GIVEN ENTRIES: Begin

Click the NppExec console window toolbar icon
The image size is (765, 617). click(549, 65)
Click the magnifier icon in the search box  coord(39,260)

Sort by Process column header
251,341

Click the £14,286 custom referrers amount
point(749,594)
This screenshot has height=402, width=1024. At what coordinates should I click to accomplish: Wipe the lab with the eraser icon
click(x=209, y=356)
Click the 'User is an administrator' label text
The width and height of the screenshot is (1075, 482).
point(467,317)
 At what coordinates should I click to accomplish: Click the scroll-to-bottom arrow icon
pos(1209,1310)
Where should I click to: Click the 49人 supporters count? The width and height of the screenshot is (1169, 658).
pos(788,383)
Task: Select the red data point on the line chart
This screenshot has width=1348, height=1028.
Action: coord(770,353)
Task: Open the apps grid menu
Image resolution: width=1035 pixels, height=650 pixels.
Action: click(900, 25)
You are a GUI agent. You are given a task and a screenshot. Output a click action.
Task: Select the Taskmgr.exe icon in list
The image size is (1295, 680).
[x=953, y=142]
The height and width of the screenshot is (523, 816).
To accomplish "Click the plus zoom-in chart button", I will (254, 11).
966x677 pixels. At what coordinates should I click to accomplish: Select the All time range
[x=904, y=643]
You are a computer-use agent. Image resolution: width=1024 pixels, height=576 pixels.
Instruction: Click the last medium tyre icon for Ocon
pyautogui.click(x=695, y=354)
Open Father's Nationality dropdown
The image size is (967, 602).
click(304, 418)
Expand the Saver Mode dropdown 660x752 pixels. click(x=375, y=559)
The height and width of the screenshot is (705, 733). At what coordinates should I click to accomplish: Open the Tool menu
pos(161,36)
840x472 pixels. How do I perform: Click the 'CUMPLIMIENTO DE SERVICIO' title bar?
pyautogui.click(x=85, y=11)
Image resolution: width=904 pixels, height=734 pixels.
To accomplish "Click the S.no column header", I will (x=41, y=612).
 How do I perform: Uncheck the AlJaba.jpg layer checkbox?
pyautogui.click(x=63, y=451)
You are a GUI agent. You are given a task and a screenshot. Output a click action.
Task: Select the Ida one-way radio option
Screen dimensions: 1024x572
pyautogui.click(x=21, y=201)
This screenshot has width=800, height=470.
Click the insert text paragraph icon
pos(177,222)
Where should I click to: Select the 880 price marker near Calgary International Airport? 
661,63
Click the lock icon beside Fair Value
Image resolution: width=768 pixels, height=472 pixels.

GIVEN ENTRIES: End

# THE TASK:
Every line in the records above that contains the word "chart" is to be copied out.

# EXPECTED ANSWER:
Task: Select the red data point on the line chart
To accomplish "Click the plus zoom-in chart button", I will (254, 11).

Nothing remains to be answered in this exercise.